Rewrite the entries starting at the line that contains "This screenshot has width=800, height=431." and ending at the line that contains "will tap(57, 37).", replacing "GUI agent" with "UI agent" and leaving everything else unchanged. Output only those lines.
= = =
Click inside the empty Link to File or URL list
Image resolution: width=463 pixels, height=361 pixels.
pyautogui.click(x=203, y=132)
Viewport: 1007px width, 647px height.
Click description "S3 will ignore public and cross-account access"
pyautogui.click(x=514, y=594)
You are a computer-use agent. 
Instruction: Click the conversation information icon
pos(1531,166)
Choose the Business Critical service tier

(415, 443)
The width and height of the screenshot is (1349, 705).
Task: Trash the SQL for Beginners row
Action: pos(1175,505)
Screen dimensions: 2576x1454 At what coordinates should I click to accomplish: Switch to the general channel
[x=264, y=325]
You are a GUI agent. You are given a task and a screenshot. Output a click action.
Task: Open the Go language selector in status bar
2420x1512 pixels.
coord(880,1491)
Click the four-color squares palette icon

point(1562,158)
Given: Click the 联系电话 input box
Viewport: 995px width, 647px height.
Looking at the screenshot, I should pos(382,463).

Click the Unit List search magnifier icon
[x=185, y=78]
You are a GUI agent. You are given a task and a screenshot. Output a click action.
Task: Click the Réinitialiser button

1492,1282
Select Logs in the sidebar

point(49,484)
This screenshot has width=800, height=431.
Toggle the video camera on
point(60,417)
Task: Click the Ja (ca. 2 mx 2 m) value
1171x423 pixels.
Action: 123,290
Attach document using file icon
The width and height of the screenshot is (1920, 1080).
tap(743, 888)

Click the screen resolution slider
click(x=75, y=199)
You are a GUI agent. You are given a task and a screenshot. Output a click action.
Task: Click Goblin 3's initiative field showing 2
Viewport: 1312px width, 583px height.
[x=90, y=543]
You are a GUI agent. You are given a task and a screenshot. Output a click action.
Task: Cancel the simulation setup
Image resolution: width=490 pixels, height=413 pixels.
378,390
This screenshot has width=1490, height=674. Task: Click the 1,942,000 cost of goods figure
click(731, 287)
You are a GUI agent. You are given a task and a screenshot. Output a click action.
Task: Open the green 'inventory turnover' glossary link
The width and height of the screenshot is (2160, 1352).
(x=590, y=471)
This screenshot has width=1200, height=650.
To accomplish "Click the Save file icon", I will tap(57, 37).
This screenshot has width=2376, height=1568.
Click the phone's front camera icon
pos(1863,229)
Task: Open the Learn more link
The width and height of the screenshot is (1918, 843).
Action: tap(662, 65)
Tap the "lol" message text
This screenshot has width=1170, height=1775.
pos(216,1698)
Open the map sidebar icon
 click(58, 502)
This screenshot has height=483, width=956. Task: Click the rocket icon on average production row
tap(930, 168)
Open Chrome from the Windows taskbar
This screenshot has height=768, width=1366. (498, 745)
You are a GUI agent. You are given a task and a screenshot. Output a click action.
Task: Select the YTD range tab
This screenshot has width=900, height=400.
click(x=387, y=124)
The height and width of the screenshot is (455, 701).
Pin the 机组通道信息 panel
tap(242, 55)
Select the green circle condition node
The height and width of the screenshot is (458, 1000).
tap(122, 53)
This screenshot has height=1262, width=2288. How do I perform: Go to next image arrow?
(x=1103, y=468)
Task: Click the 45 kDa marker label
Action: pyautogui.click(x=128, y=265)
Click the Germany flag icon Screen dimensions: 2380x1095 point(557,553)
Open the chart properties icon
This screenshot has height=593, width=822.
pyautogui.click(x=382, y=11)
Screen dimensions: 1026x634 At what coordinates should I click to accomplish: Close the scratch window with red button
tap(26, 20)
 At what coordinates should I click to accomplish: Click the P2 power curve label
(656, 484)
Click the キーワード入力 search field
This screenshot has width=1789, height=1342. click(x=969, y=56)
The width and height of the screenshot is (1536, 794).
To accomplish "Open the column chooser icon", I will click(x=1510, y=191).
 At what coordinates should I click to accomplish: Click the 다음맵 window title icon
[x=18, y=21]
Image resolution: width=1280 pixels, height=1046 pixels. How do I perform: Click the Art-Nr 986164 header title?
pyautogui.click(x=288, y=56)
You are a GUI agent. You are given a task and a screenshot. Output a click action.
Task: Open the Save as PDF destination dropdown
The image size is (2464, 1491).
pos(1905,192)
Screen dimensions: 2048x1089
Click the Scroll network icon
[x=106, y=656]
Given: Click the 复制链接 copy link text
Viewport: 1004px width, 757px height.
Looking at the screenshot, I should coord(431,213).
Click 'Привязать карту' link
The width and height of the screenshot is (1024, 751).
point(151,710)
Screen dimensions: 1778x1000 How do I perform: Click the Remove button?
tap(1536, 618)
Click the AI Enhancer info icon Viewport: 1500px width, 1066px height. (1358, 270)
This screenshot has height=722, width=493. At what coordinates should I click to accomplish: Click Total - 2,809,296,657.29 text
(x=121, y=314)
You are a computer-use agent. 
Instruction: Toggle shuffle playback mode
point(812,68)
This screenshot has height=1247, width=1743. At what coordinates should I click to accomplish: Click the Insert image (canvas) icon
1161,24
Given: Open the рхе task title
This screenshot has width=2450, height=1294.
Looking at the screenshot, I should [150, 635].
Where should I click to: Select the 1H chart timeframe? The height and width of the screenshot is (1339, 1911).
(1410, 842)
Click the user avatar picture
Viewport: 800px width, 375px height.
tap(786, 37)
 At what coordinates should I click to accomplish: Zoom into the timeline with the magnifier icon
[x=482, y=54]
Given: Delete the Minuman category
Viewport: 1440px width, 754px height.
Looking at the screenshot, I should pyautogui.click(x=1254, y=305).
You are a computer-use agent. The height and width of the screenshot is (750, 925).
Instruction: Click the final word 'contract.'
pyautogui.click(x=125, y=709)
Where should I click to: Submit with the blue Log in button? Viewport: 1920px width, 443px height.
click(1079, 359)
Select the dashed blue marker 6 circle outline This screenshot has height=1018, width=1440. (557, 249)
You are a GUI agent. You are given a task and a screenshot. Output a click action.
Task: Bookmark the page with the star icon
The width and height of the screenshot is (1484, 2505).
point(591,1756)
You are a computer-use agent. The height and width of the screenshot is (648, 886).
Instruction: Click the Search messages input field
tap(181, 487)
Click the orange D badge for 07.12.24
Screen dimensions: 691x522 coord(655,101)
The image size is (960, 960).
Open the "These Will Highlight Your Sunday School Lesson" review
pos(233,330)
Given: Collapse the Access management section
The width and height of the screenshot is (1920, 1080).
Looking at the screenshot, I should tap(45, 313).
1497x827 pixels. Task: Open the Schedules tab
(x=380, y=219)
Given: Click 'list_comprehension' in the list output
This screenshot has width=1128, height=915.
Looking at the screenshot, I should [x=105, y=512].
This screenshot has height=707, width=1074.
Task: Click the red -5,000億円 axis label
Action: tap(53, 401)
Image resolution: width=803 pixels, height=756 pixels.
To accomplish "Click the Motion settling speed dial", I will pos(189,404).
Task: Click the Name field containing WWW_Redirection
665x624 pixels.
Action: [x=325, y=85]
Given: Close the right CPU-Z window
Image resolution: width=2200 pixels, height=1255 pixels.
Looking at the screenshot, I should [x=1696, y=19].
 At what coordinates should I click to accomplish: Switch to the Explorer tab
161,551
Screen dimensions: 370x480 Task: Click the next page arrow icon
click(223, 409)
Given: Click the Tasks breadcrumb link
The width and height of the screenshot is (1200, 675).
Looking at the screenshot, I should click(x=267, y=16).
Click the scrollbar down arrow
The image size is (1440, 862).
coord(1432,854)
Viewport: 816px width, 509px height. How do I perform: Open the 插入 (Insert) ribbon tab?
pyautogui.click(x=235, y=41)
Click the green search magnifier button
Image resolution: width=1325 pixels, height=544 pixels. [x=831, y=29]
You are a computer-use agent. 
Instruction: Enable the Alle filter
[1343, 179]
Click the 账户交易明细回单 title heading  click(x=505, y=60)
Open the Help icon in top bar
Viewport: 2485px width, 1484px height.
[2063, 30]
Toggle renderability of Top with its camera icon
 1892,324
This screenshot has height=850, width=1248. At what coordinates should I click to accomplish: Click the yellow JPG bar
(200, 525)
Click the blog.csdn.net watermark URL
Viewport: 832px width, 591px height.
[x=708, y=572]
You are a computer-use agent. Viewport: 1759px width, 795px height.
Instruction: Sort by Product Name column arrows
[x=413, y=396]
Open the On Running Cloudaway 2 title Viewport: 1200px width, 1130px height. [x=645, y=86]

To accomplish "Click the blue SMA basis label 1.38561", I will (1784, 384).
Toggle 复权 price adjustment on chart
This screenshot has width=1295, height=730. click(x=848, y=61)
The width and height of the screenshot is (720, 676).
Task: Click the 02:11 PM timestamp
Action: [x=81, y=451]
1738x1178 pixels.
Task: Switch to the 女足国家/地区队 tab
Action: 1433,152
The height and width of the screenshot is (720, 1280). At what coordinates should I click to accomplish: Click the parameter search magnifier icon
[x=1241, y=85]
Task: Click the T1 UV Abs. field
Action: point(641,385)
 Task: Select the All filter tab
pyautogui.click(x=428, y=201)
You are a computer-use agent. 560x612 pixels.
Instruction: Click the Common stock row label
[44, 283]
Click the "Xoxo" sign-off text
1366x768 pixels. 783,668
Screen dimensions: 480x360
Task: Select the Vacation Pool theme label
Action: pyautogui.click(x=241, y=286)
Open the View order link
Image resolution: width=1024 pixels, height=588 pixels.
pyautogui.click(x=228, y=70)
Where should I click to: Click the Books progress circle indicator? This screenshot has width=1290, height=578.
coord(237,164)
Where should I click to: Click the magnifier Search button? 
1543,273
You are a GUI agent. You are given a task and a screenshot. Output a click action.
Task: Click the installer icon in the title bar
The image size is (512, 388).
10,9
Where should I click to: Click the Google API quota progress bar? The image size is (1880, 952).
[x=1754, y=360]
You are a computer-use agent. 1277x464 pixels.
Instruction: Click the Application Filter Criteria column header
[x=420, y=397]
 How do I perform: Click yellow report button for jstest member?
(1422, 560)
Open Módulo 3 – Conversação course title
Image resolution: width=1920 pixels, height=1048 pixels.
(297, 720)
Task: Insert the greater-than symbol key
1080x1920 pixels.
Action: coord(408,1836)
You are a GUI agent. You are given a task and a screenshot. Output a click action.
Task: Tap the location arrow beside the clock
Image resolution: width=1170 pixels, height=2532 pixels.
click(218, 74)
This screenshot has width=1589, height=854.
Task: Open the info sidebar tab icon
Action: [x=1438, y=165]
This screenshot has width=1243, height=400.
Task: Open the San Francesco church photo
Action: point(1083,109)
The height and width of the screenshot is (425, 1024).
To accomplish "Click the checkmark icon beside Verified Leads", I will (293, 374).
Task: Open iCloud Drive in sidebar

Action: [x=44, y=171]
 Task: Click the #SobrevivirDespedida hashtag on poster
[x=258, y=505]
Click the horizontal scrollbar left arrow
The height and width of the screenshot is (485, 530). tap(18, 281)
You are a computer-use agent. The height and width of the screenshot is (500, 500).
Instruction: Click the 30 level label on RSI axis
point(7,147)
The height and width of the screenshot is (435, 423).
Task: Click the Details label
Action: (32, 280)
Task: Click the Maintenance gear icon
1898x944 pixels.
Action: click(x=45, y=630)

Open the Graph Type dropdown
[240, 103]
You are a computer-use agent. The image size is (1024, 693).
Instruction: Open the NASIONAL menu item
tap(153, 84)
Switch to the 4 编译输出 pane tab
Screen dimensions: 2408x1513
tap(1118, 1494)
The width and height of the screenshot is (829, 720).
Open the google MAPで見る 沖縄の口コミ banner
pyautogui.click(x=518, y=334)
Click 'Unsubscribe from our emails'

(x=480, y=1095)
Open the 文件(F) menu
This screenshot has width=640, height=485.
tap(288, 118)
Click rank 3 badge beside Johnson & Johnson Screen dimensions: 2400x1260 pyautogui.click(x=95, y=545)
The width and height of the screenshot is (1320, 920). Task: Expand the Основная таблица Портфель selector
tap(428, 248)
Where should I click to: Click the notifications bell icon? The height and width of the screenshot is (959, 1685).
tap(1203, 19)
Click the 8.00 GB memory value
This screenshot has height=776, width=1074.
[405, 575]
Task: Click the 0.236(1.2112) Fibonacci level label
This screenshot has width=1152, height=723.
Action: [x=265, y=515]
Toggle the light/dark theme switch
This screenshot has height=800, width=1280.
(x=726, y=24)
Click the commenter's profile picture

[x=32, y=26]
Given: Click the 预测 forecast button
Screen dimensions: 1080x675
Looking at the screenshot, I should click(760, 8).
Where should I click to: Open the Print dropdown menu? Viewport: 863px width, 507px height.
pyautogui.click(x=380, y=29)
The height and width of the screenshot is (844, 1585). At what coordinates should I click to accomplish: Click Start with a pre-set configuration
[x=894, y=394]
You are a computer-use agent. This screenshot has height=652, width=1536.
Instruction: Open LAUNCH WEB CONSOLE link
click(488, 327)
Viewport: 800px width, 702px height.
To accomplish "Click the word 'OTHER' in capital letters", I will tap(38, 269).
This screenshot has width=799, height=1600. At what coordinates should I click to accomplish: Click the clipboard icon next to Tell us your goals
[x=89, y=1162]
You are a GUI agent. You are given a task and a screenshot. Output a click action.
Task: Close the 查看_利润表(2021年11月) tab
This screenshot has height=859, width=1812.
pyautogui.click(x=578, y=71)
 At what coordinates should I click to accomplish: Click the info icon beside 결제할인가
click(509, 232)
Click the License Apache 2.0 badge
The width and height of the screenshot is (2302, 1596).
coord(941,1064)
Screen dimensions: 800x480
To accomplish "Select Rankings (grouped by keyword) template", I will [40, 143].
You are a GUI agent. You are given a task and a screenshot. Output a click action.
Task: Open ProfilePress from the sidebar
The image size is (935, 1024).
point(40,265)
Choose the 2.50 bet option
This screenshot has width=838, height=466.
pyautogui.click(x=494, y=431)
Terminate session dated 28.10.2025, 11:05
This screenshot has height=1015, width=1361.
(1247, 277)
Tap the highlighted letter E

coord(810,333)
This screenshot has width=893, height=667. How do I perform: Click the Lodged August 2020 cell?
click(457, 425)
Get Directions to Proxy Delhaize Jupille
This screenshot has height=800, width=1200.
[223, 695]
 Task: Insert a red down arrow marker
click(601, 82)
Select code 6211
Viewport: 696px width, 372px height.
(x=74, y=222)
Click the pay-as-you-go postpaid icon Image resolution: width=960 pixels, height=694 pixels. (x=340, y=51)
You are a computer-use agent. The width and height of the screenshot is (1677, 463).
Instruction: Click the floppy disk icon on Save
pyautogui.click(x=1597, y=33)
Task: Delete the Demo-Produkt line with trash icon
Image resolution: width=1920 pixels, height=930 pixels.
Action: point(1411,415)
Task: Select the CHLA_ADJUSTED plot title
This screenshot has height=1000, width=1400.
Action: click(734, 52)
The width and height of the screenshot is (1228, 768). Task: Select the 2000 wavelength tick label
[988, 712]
= = =
- _EXPECTED OUTPUT_
This screenshot has width=800, height=431.
Toggle the video camera on
point(60,417)
Task: Click the Ja (ca. 2 mx 2 m) value
1171x423 pixels.
Action: 123,290
Attach document using file icon
The width and height of the screenshot is (1920, 1080).
tap(743, 888)

Click the screen resolution slider
click(x=75, y=199)
You are a UI agent. You are given a task and a screenshot. Output a click action.
Task: Click Goblin 3's initiative field showing 2
Viewport: 1312px width, 583px height.
[x=90, y=543]
You are a UI agent. You are given a task and a screenshot. Output a click action.
Task: Cancel the simulation setup
Image resolution: width=490 pixels, height=413 pixels.
378,390
This screenshot has width=1490, height=674. Task: Click the 1,942,000 cost of goods figure
click(731, 287)
You are a UI agent. You are given a task and a screenshot. Output a click action.
Task: Open the green 'inventory turnover' glossary link
The width and height of the screenshot is (2160, 1352).
(x=590, y=471)
This screenshot has width=1200, height=650.
To accomplish "Click the Save file icon", I will tap(57, 37).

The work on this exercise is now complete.